The median age of the group was 4, and 53.2% were male. Of the 218 patients studied, 33.9% received first-line benzodiazepine treatment in less than 10 minutes, and 66.1% received it in 10 minutes or more. In 63.8% of patients, refractory convulsive SE started in a pre-hospital setting.
The median time to first-line benzodiazepine treatment was 17 minutes; it was longer in the pre-hospital group than the in-hospital cohort (25 minutes versus 8 minutes). The median time to the first administration of non-benzodiazepine anti-seizure medications was 63 minutes — that, too, was longer for the pre-hospital group (82 minutes) than the in-hospital group (40 minutes).
During hospital admission, seven patients (3.2%) died. All seven received untimely first-line benzodiazepine treatment, and five of the seven had pre-hospital SE onset. Multivariate analysis showed that untimely first-line benzodiazepine treatment had an adjusted OR of death of 11.0 (95% CI 1.43 to ∞; P=0.02.).
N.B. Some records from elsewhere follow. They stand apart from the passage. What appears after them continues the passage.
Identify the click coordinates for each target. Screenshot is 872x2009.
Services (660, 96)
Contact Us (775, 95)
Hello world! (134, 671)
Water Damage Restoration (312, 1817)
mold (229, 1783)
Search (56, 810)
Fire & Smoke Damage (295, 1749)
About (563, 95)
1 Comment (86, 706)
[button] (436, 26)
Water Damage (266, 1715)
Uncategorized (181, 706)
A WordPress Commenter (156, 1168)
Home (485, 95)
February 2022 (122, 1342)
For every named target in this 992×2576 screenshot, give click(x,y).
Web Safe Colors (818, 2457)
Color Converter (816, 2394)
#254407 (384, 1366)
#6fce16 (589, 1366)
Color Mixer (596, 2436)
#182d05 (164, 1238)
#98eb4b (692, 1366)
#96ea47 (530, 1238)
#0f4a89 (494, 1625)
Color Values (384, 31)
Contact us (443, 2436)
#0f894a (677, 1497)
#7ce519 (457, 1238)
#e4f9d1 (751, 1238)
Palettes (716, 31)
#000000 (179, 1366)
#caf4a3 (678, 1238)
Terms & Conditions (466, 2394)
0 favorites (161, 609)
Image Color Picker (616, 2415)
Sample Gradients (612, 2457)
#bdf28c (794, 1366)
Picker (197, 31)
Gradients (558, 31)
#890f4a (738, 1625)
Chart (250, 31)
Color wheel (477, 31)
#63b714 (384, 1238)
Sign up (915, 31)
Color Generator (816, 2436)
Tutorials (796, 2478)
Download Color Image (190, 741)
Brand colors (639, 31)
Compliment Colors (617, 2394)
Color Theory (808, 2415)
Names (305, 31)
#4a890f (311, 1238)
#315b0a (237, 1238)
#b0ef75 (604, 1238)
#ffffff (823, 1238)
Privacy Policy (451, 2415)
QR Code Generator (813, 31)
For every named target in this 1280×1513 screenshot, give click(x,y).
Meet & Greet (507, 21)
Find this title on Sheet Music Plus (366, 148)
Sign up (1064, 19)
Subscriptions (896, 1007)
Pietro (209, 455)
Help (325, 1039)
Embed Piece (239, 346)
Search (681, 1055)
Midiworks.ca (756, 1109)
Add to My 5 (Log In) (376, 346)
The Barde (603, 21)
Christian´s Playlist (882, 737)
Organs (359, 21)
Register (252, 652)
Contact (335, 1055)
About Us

About half of the patients in the study — 112, or 51.4% — received a continuous infusion; of these, 71.4% had received untimely first-line treatment (P=0.09). The untimely treatment group was more likely to receive one or more continuous infusions (adjusted OR, 1.8; 95% CI 1.01-3.36; P=0.047).
The median convulsion duration was 48.5 minutes longer for patients who received untimely first-line benzodiazepine treatment (91 versus 139.5 minutes; P=0.03).
More work is needed to improve outcomes, especially in the pre-hospital setting, Patel noted: “Evidence-based guidelines exist for the pre-hospital treatment of seizures and most emergency medical services have independent protocols, but it is not known if these guidelines are implemented uniformly by emergency medical services personnel.
“Standardization of these protocols using guidelines may improve outcomes and is a good first step.”
The study has several limitations, the researchers noted. They did not determine the association between the dose of benzodiazepine and outcomes, and the small number of overall deaths in the study limited the number of confounders in the analysis; other confounders may have influenced mortality and other outcomes. In the pre-hospital setting, times to treatment were based on information provided by families, although the researchers corroborated data with emergency medical services reports and medical records when available.
In addition, the team said, the findings do not include patients whose seizures spontaneously stopped, or stopped after medication before coming to the hospital; the findings apply only to pediatric patients with refractory convulsive SE.
The study and the Pediatric Status Epilepticus Research Group consortium of 11 tertiary pediatric hospitals in the United States are funded by the Epilepsy Research Fund and the Pediatric Epilepsy Research Foundation.
The researchers reported financial relationships with Ovation Pharmaceuticals, King Pharmaceuticals, PRA International/Eisai, Johnson & Johnson, Lily, GlaxoSmithKline, Pfizer, Siemens, General Electric, Supernus, AssureX Health, Sage Therapeutics, GWPharm, Novartis, Lundbeck, Upsher-Smith, Acorda, and Zogenix.
Patel reported financial relationships with Greenwich Biosciences, UCB Pharma, Supernus, LivaNova, and Upsher-Smith.